** Data for the task follows **

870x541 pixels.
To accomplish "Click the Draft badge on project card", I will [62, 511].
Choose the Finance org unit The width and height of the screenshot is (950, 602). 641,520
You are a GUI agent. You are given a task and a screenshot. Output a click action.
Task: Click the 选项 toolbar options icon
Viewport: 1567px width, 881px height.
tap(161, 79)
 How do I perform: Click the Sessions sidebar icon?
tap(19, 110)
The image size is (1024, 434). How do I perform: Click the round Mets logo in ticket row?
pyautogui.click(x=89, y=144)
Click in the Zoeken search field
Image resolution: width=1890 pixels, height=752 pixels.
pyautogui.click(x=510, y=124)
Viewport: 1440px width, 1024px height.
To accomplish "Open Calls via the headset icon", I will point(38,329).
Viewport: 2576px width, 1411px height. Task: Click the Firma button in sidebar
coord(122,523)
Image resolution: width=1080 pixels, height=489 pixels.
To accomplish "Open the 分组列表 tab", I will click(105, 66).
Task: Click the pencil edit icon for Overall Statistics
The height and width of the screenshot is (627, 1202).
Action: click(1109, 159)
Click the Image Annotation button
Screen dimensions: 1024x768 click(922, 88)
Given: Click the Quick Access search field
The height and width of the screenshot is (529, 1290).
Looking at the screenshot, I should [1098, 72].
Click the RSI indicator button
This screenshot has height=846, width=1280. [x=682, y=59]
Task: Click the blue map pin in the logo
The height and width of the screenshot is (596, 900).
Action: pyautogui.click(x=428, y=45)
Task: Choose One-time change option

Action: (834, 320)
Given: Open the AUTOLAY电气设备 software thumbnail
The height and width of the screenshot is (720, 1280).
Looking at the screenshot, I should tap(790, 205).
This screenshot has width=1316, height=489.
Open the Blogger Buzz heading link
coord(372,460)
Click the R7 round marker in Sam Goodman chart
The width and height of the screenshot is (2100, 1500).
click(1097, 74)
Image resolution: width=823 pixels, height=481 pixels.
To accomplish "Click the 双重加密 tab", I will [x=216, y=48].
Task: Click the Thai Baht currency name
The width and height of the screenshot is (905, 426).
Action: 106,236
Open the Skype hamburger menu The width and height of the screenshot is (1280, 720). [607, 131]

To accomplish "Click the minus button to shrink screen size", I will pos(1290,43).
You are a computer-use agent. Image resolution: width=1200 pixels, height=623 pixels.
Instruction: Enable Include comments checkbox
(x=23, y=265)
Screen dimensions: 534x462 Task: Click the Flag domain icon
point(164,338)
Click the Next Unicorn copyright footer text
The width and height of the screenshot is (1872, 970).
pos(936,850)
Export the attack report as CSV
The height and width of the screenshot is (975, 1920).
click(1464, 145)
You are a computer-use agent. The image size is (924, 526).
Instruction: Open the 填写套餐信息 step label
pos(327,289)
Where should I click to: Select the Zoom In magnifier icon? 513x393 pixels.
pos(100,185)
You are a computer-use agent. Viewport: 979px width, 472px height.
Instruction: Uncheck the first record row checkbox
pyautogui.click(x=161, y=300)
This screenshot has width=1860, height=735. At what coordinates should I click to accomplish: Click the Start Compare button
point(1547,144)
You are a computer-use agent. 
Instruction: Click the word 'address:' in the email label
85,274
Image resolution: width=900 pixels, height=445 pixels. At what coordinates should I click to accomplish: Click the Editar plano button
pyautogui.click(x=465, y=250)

** End of Data for the task **

● **Activity**:
The full set of records should be duplicated exactly.

● **Response to the task**:
870x541 pixels.
To accomplish "Click the Draft badge on project card", I will [62, 511].
Choose the Finance org unit The width and height of the screenshot is (950, 602). 641,520
You are a GUI agent. You are given a task and a screenshot. Output a click action.
Task: Click the 选项 toolbar options icon
Viewport: 1567px width, 881px height.
tap(161, 79)
 How do I perform: Click the Sessions sidebar icon?
tap(19, 110)
The image size is (1024, 434). How do I perform: Click the round Mets logo in ticket row?
pyautogui.click(x=89, y=144)
Click in the Zoeken search field
Image resolution: width=1890 pixels, height=752 pixels.
pyautogui.click(x=510, y=124)
Viewport: 1440px width, 1024px height.
To accomplish "Open Calls via the headset icon", I will point(38,329).
Viewport: 2576px width, 1411px height. Task: Click the Firma button in sidebar
coord(122,523)
Image resolution: width=1080 pixels, height=489 pixels.
To accomplish "Open the 分组列表 tab", I will click(105, 66).
Task: Click the pencil edit icon for Overall Statistics
The height and width of the screenshot is (627, 1202).
Action: click(1109, 159)
Click the Image Annotation button
Screen dimensions: 1024x768 click(922, 88)
Given: Click the Quick Access search field
The height and width of the screenshot is (529, 1290).
Looking at the screenshot, I should [1098, 72].
Click the RSI indicator button
This screenshot has height=846, width=1280. [x=682, y=59]
Task: Click the blue map pin in the logo
The height and width of the screenshot is (596, 900).
Action: pyautogui.click(x=428, y=45)
Task: Choose One-time change option

Action: (834, 320)
Given: Open the AUTOLAY电气设备 software thumbnail
The height and width of the screenshot is (720, 1280).
Looking at the screenshot, I should tap(790, 205).
This screenshot has width=1316, height=489.
Open the Blogger Buzz heading link
coord(372,460)
Click the R7 round marker in Sam Goodman chart
The width and height of the screenshot is (2100, 1500).
click(1097, 74)
Image resolution: width=823 pixels, height=481 pixels.
To accomplish "Click the 双重加密 tab", I will [x=216, y=48].
Task: Click the Thai Baht currency name
The width and height of the screenshot is (905, 426).
Action: 106,236
Open the Skype hamburger menu The width and height of the screenshot is (1280, 720). [607, 131]

To accomplish "Click the minus button to shrink screen size", I will pos(1290,43).
You are a computer-use agent. Image resolution: width=1200 pixels, height=623 pixels.
Instruction: Enable Include comments checkbox
(x=23, y=265)
Screen dimensions: 534x462 Task: Click the Flag domain icon
point(164,338)
Click the Next Unicorn copyright footer text
The width and height of the screenshot is (1872, 970).
pos(936,850)
Export the attack report as CSV
The height and width of the screenshot is (975, 1920).
click(1464, 145)
You are a computer-use agent. The image size is (924, 526).
Instruction: Open the 填写套餐信息 step label
pos(327,289)
Where should I click to: Select the Zoom In magnifier icon? 513x393 pixels.
pos(100,185)
You are a computer-use agent. Viewport: 979px width, 472px height.
Instruction: Uncheck the first record row checkbox
pyautogui.click(x=161, y=300)
This screenshot has width=1860, height=735. At what coordinates should I click to accomplish: Click the Start Compare button
point(1547,144)
You are a computer-use agent. 
Instruction: Click the word 'address:' in the email label
85,274
Image resolution: width=900 pixels, height=445 pixels. At what coordinates should I click to accomplish: Click the Editar plano button
pyautogui.click(x=465, y=250)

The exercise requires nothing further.